Merci de ta critique dans Bifrost, je viens de la relire, et je suis très tentée par le bouquin. Mais, je m'interroge, comment fais-tu pur lire autant de livre, il y a une chronique par
jour...presque!!!

Bref, ma liste des prochains livres commence à s'allonger considérablement. Mon porte-monnaie, et ma bibliothèque municipale vont me pousser à faire des choix. Là, cela s'avère compliqué!!!!


Vladkergan 23/01/2011 12:02


Pour moi c'est en effet une des oeuvres phares de Simmons, qui se hisse facilement au niveau de Hypérion. C'est extrêmement bien ficelé, la galerie de personnage (ceci dit c'est souvent le cas dans
les oeuvres romanesques de Simmons) est conséquente mais chacun d'entre eux à son importance dans la trame. Et c'est surtout une très bonne réappropriation du mythe, chose que Simmons réitèrera
avec Les fils des ténèbres (dans une approche totalement différente).


Nick 04/11/2010 09:51


Salut,
je vais jouer un peu les rabats-joies mais le livre m'a endormi. Autant j'ai accroché pour le Chant de Kali autant là le pavé a joué le rôle de somnifère (3 x en fait). Je trouve qu'il a du mal à
décoller, dommage car on m'en avais dit du bien.
@+,
NicK.


Erispoe 22/10/2010 07:33


Si si, elle est bien.
Il ne manque même pas la petite remarque qui va bien sur ce pathétique enfoiré de Tony Harod.


Erispoe 21/10/2010 22:47


Enfin reçu Bifrost.

J'ai lu ta chronique et je suis jaloux : J'aurais aimé l'écrire. Je suis entièrement d'accord avec ce que tu écris. J'espère que ça permettra à quelques amateurs de vampires de découvrir cet
excellent roman !


Nébal 22/10/2010 06:58



Eh beh... Pourtant, j'en suis pas très fier de celle-là, je l'avais écrite peu avant l'interruption de mon blog, autant dire quand ça n'allait pas fort niveau chroniquage... 'fin bon, merci. :)
Et j'espère aussi que.



juko 18/10/2010 22:47


et ben le tome 1 est très prenant, et puis après ça tire en longueur, et ça tombe des mains. Un peu comme qqs temps plus tard son Ilium (bien pire ce dernier quand même).
Terror par contre est très bien.


Erispoe 18/10/2010 15:27


Le must de la terreur, je suis bien d'accord avec Nebal.
"L'échiquier du mal" est un excellent roman ! Tout simplement incontournable. A chacune de mes lectures, certaines scènes me hantent pendant plusieurs jours.

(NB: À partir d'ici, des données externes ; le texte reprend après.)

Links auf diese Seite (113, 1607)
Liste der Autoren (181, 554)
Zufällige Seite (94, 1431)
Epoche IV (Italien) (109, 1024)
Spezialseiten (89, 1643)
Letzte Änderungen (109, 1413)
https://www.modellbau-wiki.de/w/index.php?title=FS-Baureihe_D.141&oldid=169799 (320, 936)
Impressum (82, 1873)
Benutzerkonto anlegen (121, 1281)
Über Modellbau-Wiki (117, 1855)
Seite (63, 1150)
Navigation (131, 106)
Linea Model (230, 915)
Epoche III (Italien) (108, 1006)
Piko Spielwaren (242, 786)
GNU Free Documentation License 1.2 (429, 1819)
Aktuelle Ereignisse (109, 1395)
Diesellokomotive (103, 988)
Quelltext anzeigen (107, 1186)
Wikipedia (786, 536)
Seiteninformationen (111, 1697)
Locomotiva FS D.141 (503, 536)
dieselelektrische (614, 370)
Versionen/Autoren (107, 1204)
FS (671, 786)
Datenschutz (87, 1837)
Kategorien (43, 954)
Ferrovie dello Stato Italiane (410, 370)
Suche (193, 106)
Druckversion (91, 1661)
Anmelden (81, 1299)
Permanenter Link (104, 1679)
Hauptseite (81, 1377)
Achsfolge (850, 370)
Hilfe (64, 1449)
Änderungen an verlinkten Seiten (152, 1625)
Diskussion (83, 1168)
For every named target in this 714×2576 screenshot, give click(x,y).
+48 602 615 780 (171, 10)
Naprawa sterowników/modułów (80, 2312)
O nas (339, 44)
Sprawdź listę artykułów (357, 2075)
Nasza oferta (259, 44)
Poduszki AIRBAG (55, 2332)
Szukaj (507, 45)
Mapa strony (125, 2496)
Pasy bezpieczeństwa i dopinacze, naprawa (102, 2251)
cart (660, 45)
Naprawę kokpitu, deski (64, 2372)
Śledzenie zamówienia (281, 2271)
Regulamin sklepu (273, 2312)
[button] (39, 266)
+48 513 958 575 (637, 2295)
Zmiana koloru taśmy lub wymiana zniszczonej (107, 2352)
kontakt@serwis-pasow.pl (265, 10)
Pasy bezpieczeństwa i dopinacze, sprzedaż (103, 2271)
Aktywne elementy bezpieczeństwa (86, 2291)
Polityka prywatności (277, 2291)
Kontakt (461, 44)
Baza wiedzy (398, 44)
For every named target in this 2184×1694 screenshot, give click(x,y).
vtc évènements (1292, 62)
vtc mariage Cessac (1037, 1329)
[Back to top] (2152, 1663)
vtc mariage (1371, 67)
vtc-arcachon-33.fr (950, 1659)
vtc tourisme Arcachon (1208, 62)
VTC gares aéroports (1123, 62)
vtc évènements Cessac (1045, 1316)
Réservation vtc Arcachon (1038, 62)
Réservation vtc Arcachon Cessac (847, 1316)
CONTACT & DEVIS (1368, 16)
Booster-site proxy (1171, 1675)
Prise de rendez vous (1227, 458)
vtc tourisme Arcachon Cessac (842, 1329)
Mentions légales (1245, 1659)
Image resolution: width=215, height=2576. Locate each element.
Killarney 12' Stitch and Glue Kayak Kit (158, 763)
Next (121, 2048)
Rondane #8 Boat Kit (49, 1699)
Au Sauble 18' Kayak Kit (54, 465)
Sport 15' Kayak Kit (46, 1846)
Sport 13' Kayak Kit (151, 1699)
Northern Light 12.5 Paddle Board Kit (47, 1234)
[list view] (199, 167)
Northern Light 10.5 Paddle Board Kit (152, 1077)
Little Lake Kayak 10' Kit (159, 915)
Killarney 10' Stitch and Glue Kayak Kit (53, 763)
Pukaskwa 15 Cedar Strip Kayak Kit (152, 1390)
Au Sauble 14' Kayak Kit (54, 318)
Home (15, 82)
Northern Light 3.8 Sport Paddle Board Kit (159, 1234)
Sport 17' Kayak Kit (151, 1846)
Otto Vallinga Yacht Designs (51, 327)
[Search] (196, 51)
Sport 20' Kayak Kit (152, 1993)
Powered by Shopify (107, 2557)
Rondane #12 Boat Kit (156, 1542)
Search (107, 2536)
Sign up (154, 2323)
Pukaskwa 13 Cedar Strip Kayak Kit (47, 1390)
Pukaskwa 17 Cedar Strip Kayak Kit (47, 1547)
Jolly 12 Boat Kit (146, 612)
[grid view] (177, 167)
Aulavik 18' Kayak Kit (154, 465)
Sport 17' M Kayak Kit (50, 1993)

D'accord avec le haut normand Yossarian pour certaines nouvelles du "Styx coule à l'envers" (pas toutes, mais il y a quelques merveilles).

Et faudrait pas oublier "Terreur", dont certains passages me font le même effet que "l'échiquier...".


le gritche 18/10/2010 10:22


Une histoire qui vaut notamment pour son prologue et toutes les scènes liées aux pouvoirs des "méchants", qui sont jubilatoires et pleines de suspense, d'autant que l'auteur nous fait épouser leurs
points de vue.


Vance 17/10/2010 15:56


J'ai adoré et je vénère encore Hypérion, et certains m'ont dit que l'Echiquier du mal lui est supérieur... je n'ai pourtant pas encore franchi le pas.